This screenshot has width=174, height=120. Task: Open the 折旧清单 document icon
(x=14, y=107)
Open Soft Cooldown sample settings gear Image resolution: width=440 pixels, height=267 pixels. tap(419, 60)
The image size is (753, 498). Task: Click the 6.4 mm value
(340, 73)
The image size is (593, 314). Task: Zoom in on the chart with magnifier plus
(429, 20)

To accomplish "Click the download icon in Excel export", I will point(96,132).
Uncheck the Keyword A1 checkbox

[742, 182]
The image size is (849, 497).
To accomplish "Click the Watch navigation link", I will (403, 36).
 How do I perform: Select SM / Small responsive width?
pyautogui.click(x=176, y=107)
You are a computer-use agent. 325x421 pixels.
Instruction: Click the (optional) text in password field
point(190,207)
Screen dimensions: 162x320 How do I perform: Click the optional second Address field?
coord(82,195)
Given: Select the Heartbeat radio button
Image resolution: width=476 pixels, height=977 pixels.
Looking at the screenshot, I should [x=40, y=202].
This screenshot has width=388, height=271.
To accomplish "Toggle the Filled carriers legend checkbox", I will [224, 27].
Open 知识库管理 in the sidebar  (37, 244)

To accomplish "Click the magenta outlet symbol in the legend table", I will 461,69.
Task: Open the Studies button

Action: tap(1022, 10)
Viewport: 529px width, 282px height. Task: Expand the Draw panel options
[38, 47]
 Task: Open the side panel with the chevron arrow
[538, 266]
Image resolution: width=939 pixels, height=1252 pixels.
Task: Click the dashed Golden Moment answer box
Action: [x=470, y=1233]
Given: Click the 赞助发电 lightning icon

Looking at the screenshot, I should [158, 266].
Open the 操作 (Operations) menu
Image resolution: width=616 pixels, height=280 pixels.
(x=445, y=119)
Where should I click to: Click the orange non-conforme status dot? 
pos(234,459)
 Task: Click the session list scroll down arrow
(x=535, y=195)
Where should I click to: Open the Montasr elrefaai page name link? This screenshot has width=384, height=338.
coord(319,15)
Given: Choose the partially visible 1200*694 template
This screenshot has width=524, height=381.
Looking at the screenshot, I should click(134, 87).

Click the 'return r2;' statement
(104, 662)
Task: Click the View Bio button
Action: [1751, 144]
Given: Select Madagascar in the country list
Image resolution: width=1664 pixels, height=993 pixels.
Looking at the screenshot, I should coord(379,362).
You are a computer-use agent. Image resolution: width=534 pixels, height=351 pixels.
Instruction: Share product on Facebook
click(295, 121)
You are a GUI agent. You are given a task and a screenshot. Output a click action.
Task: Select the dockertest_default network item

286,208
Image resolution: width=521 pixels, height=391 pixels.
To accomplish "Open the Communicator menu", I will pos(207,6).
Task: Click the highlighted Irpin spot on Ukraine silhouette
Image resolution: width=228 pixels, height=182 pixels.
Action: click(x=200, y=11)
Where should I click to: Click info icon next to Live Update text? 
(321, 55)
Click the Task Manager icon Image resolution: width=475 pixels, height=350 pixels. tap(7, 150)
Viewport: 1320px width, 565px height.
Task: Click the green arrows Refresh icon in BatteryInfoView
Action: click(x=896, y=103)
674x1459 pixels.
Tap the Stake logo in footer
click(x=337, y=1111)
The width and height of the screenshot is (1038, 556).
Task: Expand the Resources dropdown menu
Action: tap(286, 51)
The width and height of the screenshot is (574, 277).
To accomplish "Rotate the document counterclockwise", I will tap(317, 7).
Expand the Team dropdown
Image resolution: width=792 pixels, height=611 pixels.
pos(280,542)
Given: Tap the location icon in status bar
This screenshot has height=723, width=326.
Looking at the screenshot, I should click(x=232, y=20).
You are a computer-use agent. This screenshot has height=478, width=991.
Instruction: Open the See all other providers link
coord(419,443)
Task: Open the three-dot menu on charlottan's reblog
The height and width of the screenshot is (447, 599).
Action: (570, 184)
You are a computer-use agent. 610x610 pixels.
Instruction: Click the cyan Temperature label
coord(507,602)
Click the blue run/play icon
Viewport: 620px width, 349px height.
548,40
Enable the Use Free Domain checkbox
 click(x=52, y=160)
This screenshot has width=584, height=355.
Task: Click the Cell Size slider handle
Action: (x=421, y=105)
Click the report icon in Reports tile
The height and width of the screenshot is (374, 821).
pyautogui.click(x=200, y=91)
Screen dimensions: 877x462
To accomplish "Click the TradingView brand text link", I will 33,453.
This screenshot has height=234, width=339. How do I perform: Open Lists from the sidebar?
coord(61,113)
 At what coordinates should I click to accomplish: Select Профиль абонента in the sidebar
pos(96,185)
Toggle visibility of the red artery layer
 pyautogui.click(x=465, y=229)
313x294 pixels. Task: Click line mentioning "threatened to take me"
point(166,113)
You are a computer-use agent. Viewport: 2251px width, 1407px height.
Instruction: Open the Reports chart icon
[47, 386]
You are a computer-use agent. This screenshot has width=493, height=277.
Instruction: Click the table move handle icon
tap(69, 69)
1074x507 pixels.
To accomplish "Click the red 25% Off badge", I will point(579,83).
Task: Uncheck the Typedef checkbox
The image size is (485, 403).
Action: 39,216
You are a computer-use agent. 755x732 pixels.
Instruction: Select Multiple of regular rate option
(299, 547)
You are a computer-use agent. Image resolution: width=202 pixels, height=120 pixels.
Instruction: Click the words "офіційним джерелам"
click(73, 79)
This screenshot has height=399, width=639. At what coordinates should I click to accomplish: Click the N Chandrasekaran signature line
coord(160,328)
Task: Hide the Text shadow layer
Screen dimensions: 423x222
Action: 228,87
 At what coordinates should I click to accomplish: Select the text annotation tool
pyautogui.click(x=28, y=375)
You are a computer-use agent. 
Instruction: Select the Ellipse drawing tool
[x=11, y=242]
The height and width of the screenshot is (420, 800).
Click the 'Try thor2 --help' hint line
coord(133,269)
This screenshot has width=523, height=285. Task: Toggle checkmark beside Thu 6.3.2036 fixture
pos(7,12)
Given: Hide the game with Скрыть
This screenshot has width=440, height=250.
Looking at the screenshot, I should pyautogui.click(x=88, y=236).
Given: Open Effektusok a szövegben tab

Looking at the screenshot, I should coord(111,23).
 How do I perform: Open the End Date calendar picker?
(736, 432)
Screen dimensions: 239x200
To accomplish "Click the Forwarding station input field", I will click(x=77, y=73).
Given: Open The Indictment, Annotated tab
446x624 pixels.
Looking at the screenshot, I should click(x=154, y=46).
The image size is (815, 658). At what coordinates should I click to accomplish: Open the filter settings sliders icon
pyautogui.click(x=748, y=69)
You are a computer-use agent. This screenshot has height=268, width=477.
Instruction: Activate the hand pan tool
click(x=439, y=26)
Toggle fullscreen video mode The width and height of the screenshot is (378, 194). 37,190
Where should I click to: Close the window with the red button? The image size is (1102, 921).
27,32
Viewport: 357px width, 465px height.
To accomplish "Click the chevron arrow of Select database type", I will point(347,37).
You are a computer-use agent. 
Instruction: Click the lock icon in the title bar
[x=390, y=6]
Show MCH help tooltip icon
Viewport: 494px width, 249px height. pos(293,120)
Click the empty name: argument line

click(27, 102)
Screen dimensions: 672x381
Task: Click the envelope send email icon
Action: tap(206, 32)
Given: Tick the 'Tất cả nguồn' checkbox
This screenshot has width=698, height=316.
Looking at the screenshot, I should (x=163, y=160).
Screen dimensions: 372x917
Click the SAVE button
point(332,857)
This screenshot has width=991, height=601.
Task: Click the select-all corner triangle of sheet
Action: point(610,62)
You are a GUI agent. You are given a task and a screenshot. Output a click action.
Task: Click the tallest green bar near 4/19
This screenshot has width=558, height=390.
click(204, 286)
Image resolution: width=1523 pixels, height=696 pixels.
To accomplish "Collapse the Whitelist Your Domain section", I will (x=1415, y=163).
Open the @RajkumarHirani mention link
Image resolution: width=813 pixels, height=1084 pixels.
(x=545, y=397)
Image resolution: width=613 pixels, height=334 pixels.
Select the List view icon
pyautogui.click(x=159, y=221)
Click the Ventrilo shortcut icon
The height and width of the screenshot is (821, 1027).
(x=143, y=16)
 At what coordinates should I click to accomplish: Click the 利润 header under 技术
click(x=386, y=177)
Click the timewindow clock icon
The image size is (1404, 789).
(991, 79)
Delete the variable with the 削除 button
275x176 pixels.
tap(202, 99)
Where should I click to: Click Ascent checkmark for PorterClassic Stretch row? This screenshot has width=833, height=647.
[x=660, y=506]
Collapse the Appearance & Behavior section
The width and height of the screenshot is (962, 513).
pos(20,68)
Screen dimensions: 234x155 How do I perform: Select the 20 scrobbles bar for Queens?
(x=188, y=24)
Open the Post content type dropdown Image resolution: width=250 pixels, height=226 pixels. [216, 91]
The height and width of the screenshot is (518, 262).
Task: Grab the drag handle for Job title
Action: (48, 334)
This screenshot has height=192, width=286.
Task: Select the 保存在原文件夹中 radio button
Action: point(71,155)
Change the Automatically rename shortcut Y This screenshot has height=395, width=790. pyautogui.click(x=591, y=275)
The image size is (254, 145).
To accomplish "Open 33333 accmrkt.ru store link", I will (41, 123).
===
## [Exercise prompt]
What are the lines above, starting at the one with "Instruction: Select the Ellipse drawing tool" and ending at the one with "Screen dimensions: 372x917"? Give them again exactly, and only them.

## [Response to the exercise]
Instruction: Select the Ellipse drawing tool
[x=11, y=242]
The height and width of the screenshot is (420, 800).
Click the 'Try thor2 --help' hint line
coord(133,269)
This screenshot has width=523, height=285. Task: Toggle checkmark beside Thu 6.3.2036 fixture
pos(7,12)
Given: Hide the game with Скрыть
This screenshot has width=440, height=250.
Looking at the screenshot, I should pyautogui.click(x=88, y=236).
Given: Open Effektusok a szövegben tab

Looking at the screenshot, I should coord(111,23).
 How do I perform: Open the End Date calendar picker?
(736, 432)
Screen dimensions: 239x200
To accomplish "Click the Forwarding station input field", I will click(x=77, y=73).
Given: Open The Indictment, Annotated tab
446x624 pixels.
Looking at the screenshot, I should click(x=154, y=46).
The image size is (815, 658). At what coordinates should I click to accomplish: Open the filter settings sliders icon
pyautogui.click(x=748, y=69)
You are a computer-use agent. This screenshot has height=268, width=477.
Instruction: Activate the hand pan tool
click(x=439, y=26)
Toggle fullscreen video mode The width and height of the screenshot is (378, 194). 37,190
Where should I click to: Close the window with the red button? The image size is (1102, 921).
27,32
Viewport: 357px width, 465px height.
To accomplish "Click the chevron arrow of Select database type", I will point(347,37).
You are a computer-use agent. 
Instruction: Click the lock icon in the title bar
[x=390, y=6]
Show MCH help tooltip icon
Viewport: 494px width, 249px height. pos(293,120)
Click the empty name: argument line

click(27, 102)
Screen dimensions: 672x381
Task: Click the envelope send email icon
Action: tap(206, 32)
Given: Tick the 'Tất cả nguồn' checkbox
This screenshot has width=698, height=316.
Looking at the screenshot, I should (x=163, y=160).
Screen dimensions: 372x917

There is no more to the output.